A Butler County woman, who said she lives off a $400 monthly Social Security check and has dealt with sewage treatment problems for more than four decades, does not believe she will ever be able to afford to fix her failed septic tank, which releases sewage into the ground behind her mobile home.
“[Government officials] don’t think about this area. You have to put your own septic tank in, and when it rains you see what it do; it come back up,” she said as a light drizzle began to fall Thursday afternoon.
‘People are frustrated’
Alston spent most of his time in the Black Belt speaking with low-income residents about insufficient access to sewage treatment and other basic services. But he also spoke with folks about voting rights and political representation.
Catherine Flowers, the director of the Alabama Center for Rural Enterprise and rural development manager at the Equal Justice Initiative, coordinated the site visits for the Black Belt leg of Alston’s U.S. tour.
“People think voting rights is just about access to the right to vote. But it’s also about once people get access to the vote, getting access to the privileges of citizenship, and also the right to have access,” Flowers said. “People are frustrated because people are getting into office who aren’t doing what the people elected them to do.”

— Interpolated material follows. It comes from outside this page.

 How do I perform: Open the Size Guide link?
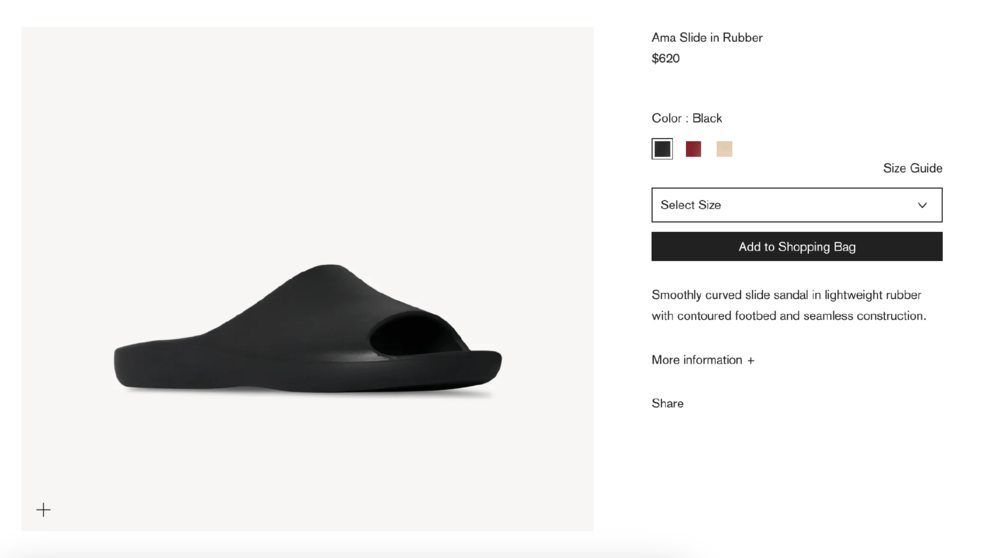click(912, 168)
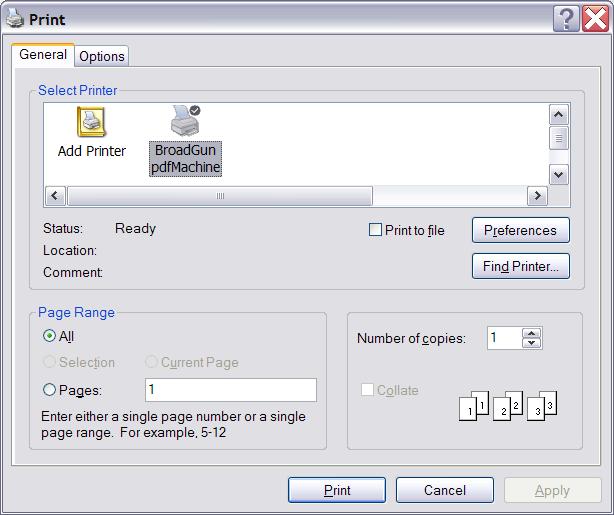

Alston’s last stop Thursday afternoon was at the Fort Deposit home of Pattie Mae Ansley McDonald, a 96-year-old woman who said her house was “shot up” by racist white residents after she voted in 1965 shortly after the federal Voting Rights Act became law.
“We had never voted so they told me I would be sorry if I voted. The white folks told me to move out of Lowndes County, and I said, ‘I ain’t going nowhere,'” McDonald said.
She and two of her daughters spoke privately with Alston about their concerns about voting rights and access to the political process in Lowndes County. Mary McDonald, one of Pattie Mae Ansley McDonald’s 10 children, offered a brief summary of the discussion.
“He was asking me about voter ID and whether people have a problem getting to the polls. I said not that I know of in this area, maybe in some other areas of the county,” she said. “But a lot of people aren’t being represented even though they’re voting.”
The whirlwind Thursday visit was an opportunity for the UN to learn more about the many problems that some of the poorest Americans struggle with on a daily basis, Alston said.
Asked why the UN is poking around in Alabama affairs, he explained that the UN’s remove from local issues is part of what makes trips like this one so beneficial.
“I’m Australian. You don’t send an American or someone from the South, you send someone who’s of another nationality,” he said. “I do a report back to the UN, but the U.S. government is following it all the time and they will have to respond.”